According to a recent study, nearly three quarters of people asked said they had responded to a direct mail piece within the past three months — and 20% said they’d responded to direct mail within the past week.
It didn’t matter whether they were young or old. In fact, 63% of tech-savvy millennials in the survey who responded to direct mail actually bought something.
How can your next direct mail campaign get these results? These five tips can help.
1. Be sure your headline includes at least one concrete benefit to get readers’ attention and draw them into the rest of the letter. And don’t forget about the “Johnson box.” Experts say this box, containing the most important message in your campaign can boost response rates by up to 40%.
2. Your letter needs to be written well. Reinforce the benefits of your product or service stated in the headline. Use bullets and strong action verbs at the beginning of each bullet.
And get to the point. Ideally, your offer should be stated within the first or second paragraph of the letter.

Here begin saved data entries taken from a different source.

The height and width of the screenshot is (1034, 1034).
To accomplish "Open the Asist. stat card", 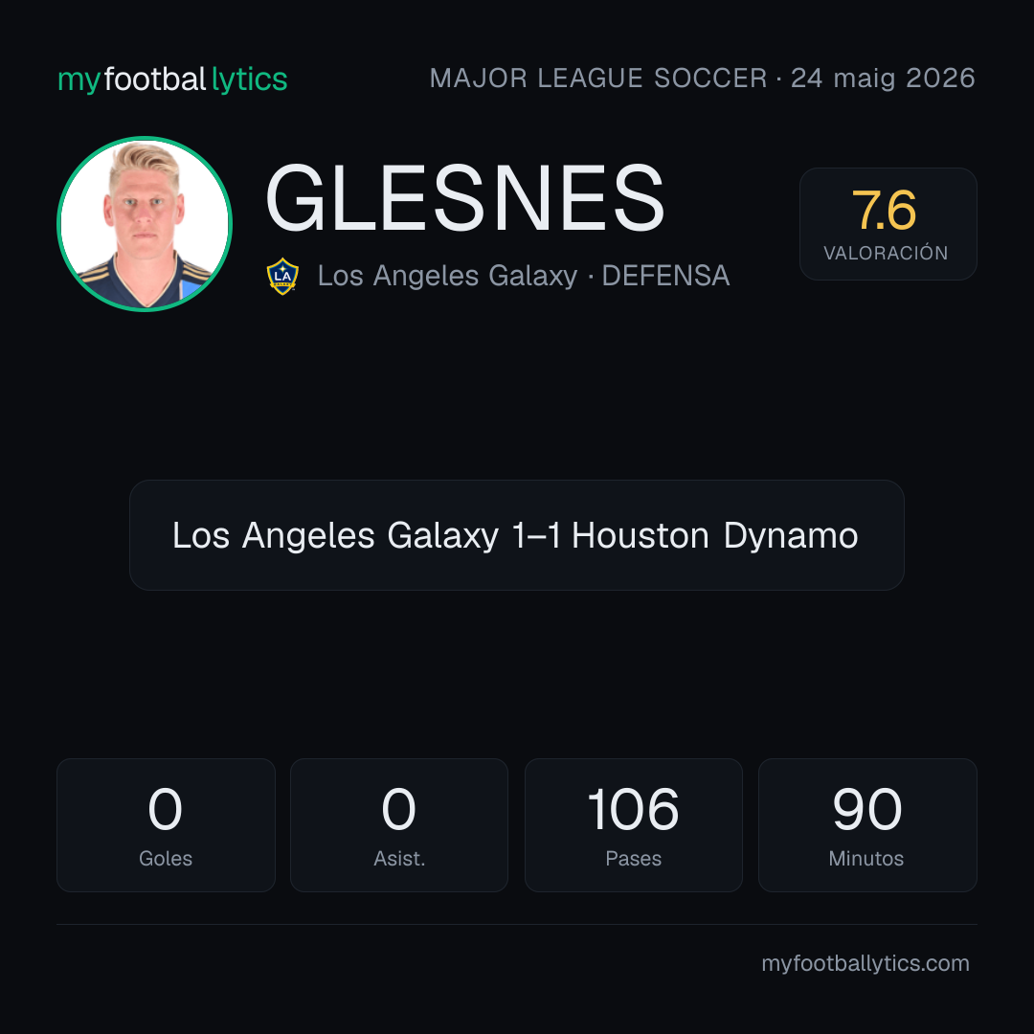I will [399, 825].

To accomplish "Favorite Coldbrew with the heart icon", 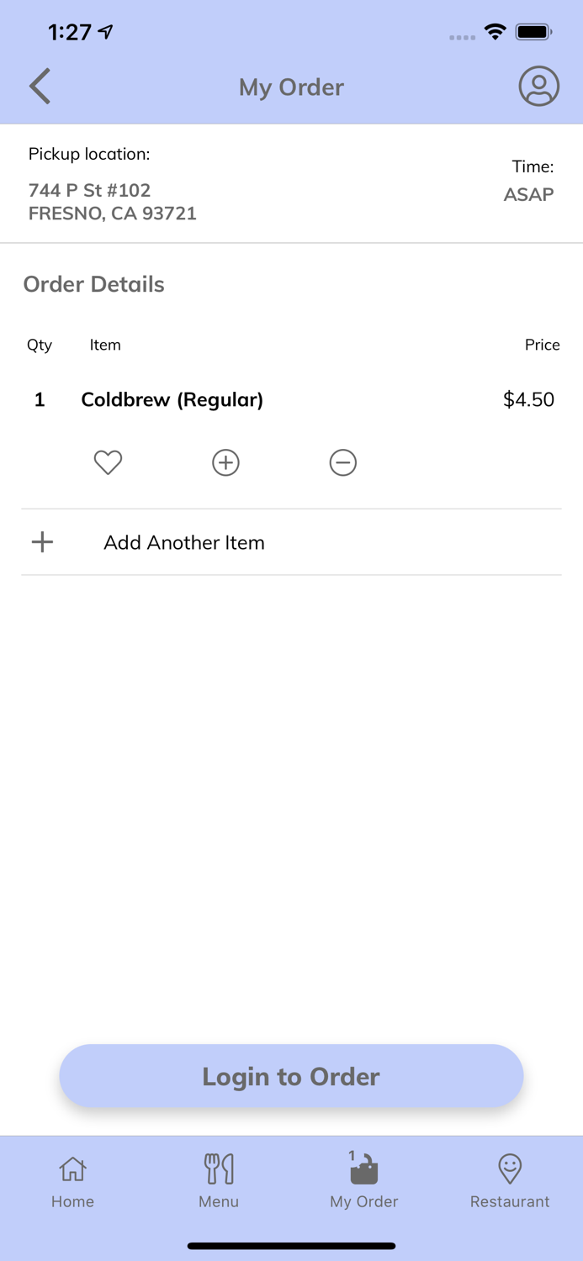I will click(108, 462).
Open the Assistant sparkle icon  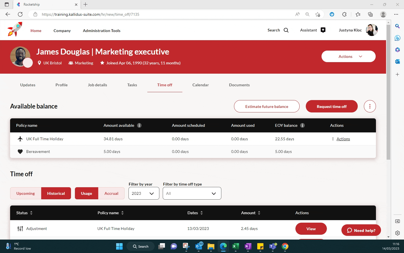323,30
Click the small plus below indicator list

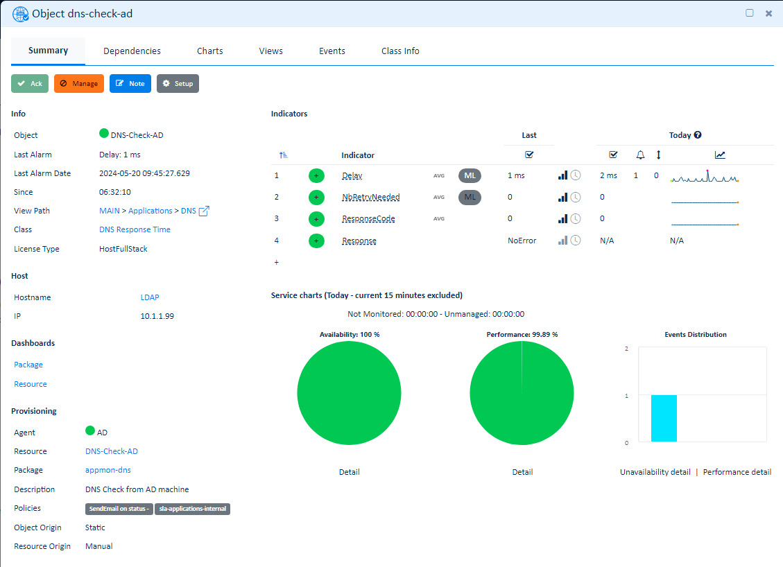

3. Effective Use of White Space — Creating a successful direct mail letter is as much about what you don’t write as what you do.
If your letter is just a big block of uninviting copy, most recipients will likely toss it because it will be too hard to read. White space in the letter to make it easy and inviting to read. Remember, less copy is generally more.

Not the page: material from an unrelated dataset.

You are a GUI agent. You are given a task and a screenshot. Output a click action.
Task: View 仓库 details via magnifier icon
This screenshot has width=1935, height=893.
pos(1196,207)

4. Have a strong Call to Action — Don’t be subtle. You have to tell readers what you want them to do after they read the letter.
This could be having them call a specific number or visit a dedicated website where they can fill out an application. Regardless of what you want them to do, tell them how to receive your offer.
5. But wait, there’s more! Direct mail letters should include a strategic “P.S.” line after the signature. Not including one is a missed opportunity to reinforce your message one more time. In fact, most people read the P.S. line before they read the body copy.
And just like that P.S., here’s a few extra tips. Doing it right also means NOT doing it wrong. Here are three “don’ts” to remember when writing a direct mail letter:
• Don’t worry about the size of your logo. Nobody cares about this — except maybe you.
• Don’t use bad photos. You can find plenty of low price or even free stock photos online, but make sure they’re quality. Bad stock photos turn lots of readers off immediately.
• And finally, don’t obsess over the creative. Overdesigning your letter can get in the way of making a clear and compelling offer.
The most important thing you need to do is to make a compelling offer to the right audience. People respond to Direct Mail when it’s done correctly.